Where a line of the entries below includes the string "agent", count it. Give only the resulting number.

•••

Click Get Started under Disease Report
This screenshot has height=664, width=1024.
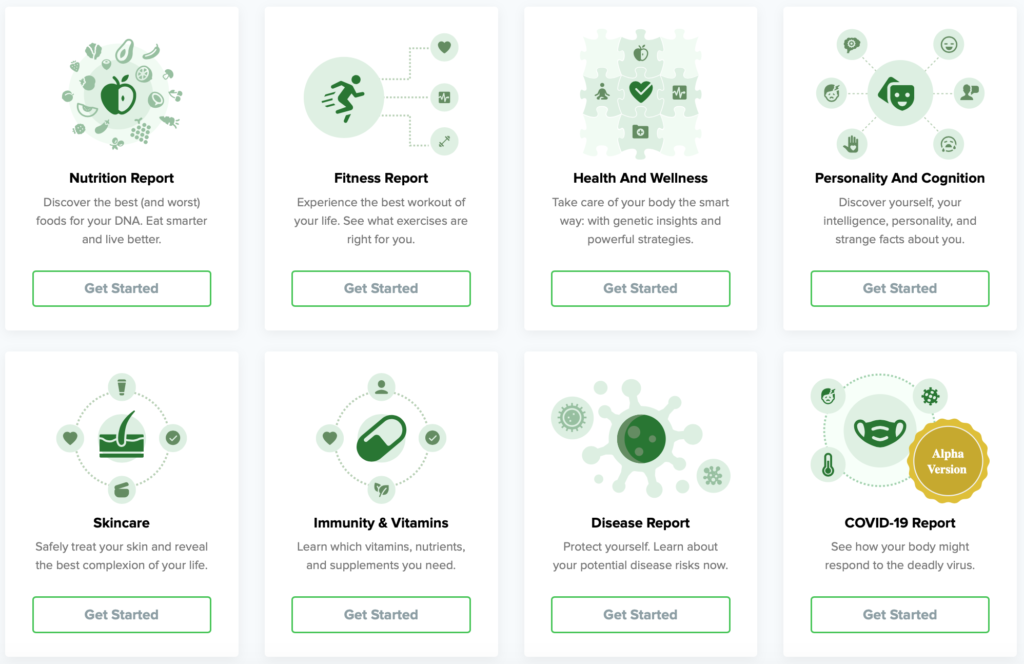[x=640, y=614]
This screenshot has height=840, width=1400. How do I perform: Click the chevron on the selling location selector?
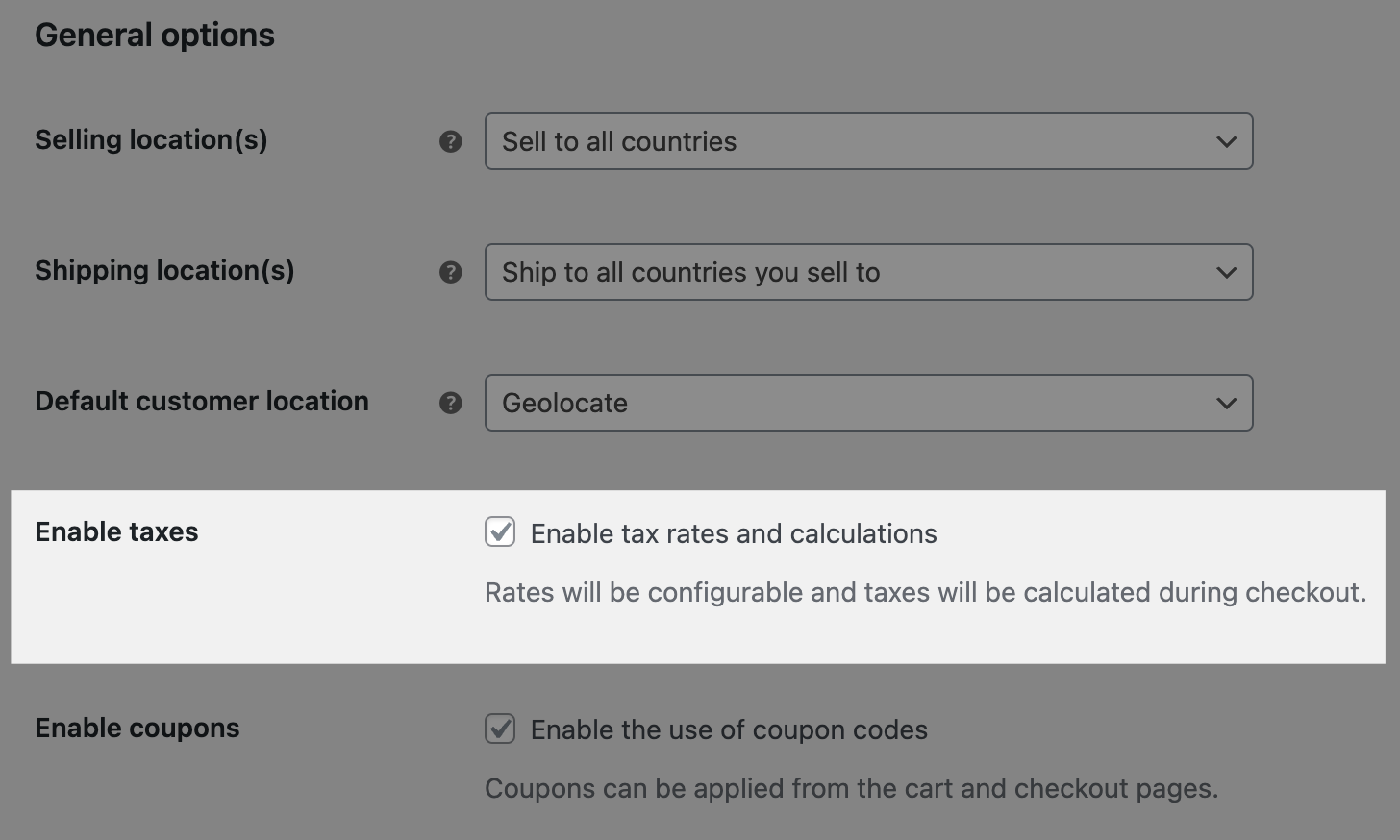click(x=1226, y=141)
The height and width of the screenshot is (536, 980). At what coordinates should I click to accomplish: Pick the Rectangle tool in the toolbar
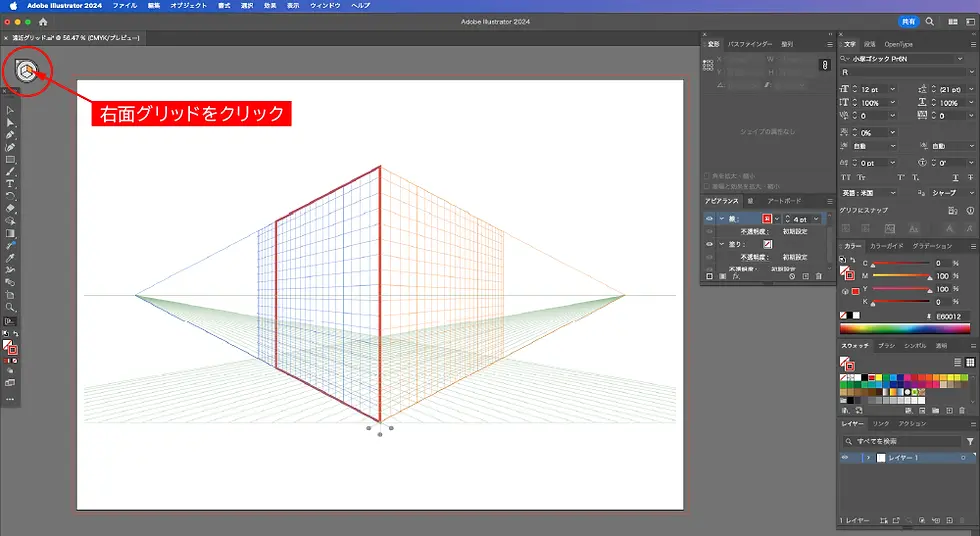pyautogui.click(x=10, y=159)
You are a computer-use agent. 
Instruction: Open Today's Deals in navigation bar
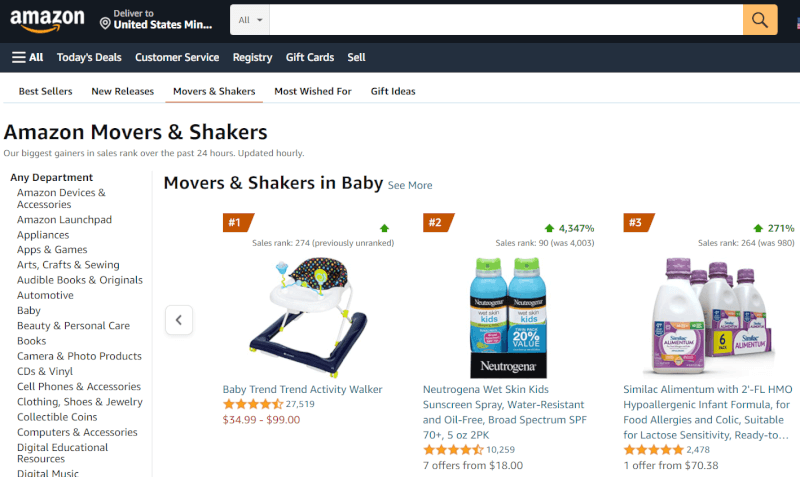(89, 57)
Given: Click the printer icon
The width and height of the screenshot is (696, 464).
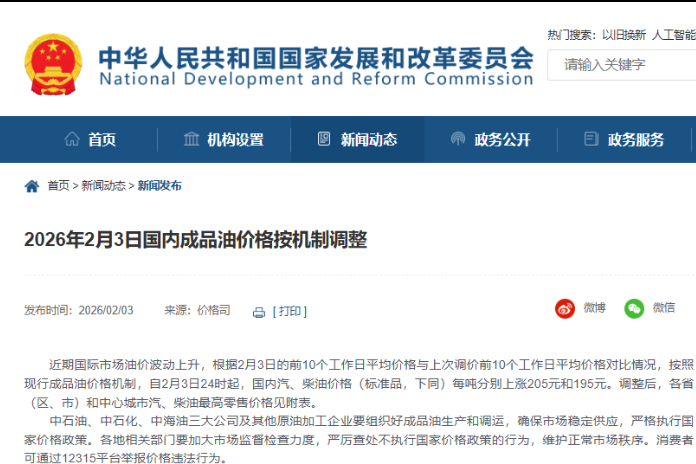Looking at the screenshot, I should [x=259, y=312].
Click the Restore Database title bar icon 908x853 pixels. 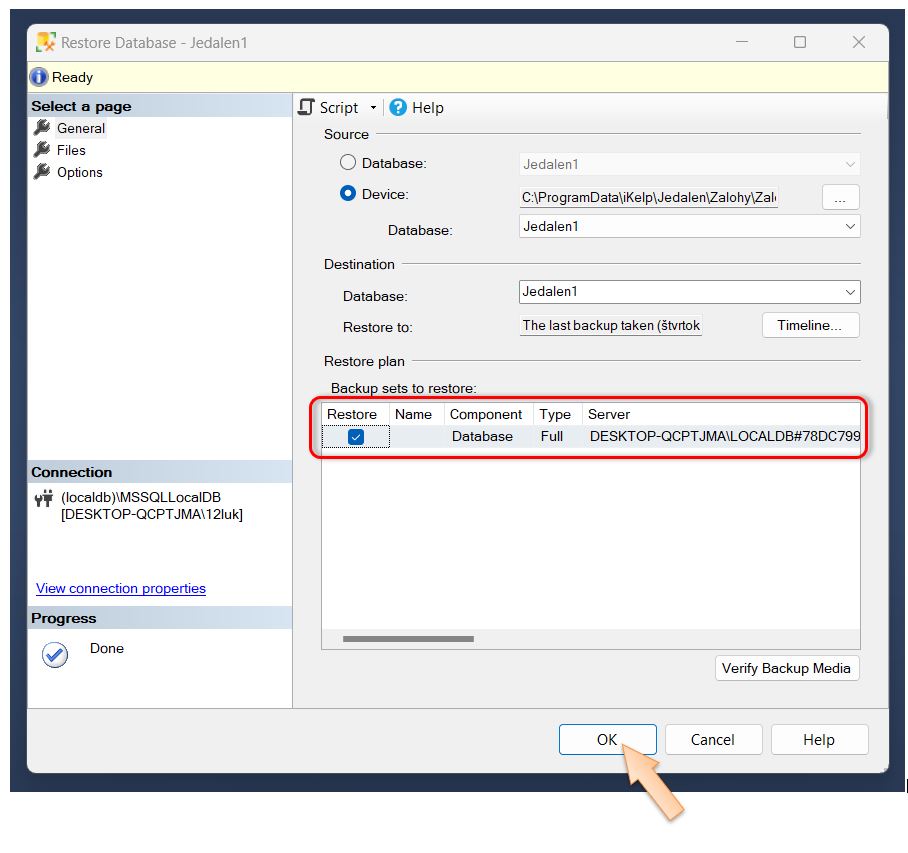[x=46, y=43]
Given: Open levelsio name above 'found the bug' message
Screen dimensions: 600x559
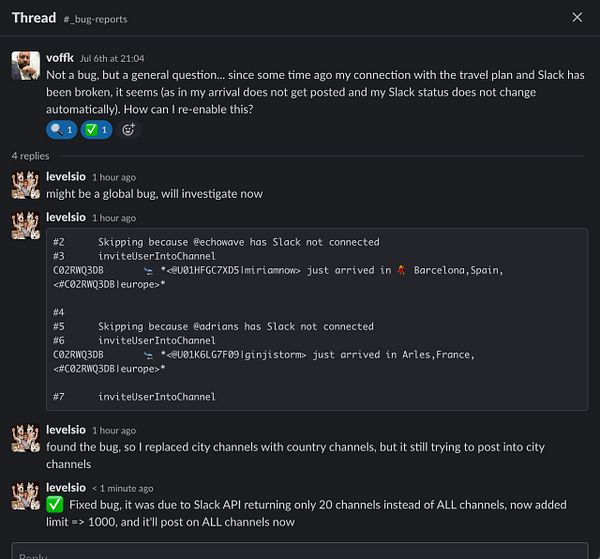Looking at the screenshot, I should click(66, 430).
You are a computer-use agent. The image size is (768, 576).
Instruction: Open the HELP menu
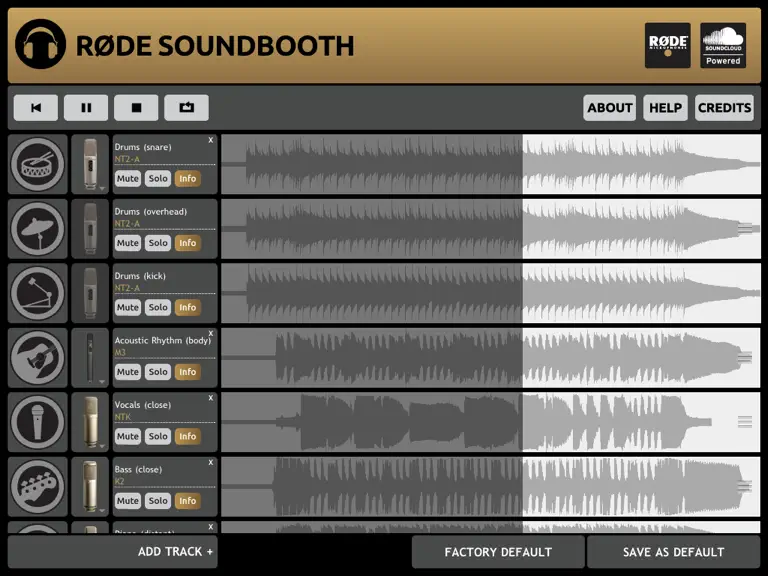pos(666,108)
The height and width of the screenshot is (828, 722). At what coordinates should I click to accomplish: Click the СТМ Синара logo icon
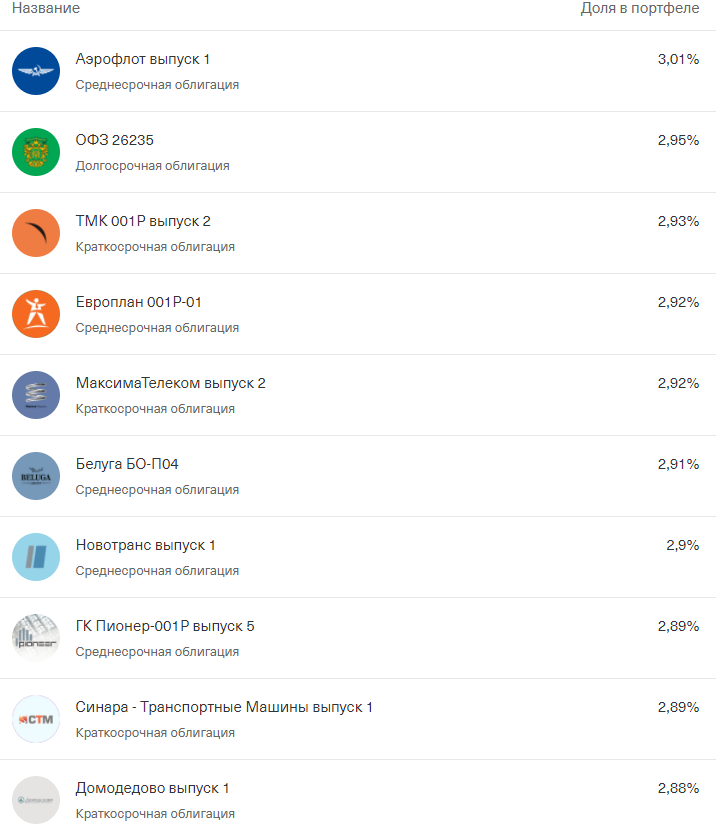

•••

* _Solution to the exercise_
2